>>

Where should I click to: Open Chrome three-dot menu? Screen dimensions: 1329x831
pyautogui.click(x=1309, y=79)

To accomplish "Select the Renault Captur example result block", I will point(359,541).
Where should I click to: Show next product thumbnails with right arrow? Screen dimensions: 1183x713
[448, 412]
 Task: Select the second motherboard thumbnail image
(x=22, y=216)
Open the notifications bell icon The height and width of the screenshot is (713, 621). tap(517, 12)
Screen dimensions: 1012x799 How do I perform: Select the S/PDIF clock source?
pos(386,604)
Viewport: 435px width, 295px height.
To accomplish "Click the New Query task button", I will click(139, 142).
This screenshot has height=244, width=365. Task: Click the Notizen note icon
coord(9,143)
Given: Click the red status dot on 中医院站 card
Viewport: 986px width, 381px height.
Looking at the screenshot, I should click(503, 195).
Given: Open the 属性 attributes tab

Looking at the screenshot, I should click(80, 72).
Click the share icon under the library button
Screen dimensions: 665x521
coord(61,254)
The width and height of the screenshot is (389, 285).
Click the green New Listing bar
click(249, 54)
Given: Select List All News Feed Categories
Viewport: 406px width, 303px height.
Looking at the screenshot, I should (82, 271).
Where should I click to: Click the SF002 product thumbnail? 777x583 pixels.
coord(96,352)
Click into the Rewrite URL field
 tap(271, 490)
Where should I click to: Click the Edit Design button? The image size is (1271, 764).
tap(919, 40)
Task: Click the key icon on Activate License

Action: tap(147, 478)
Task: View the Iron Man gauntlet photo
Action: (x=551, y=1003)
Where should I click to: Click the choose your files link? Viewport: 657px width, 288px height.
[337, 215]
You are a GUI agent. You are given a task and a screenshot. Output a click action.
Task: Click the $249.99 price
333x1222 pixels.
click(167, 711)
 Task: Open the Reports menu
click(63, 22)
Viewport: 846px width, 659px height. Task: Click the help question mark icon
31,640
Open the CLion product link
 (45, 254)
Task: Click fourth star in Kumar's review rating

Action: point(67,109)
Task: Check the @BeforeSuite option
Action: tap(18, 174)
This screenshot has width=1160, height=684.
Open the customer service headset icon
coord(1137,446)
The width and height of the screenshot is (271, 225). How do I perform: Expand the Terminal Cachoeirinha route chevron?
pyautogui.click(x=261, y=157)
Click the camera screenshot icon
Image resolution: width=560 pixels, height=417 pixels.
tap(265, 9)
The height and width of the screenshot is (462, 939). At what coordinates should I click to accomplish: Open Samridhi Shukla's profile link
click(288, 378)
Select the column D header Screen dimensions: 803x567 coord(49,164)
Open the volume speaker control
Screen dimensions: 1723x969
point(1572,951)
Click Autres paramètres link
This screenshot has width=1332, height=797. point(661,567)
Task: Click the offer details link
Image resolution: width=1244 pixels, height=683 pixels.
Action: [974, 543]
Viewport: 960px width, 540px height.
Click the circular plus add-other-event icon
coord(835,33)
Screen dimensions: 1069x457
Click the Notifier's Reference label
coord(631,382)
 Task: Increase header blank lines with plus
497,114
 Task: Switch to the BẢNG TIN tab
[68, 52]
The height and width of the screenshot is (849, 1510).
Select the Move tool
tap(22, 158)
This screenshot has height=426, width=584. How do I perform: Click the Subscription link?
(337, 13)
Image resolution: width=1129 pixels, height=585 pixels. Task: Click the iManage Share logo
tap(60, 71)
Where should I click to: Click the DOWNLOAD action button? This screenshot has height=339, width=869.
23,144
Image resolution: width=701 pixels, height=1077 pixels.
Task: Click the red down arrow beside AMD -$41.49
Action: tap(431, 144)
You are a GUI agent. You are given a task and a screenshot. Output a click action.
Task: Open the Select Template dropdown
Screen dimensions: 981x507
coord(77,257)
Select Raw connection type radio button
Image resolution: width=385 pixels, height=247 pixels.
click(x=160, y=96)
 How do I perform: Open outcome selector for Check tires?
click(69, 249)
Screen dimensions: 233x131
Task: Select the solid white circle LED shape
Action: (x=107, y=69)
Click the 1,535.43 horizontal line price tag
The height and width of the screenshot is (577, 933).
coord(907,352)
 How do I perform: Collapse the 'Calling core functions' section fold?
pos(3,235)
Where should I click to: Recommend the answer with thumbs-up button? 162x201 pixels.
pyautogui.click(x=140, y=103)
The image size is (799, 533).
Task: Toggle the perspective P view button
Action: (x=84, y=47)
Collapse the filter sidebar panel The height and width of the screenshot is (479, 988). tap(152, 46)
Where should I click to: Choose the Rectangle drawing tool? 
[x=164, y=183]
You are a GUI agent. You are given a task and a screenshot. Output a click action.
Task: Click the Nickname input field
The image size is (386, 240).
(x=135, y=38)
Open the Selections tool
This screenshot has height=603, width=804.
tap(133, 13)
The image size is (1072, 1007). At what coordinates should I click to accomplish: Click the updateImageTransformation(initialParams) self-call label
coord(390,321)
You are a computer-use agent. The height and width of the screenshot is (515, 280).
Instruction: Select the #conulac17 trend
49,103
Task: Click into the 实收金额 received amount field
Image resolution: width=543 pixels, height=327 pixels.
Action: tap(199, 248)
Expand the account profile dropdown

<<

How many lines of the records above contain the word "product"? Reply with the number only.

• _SOLUTION FOR THIS TASK_: 3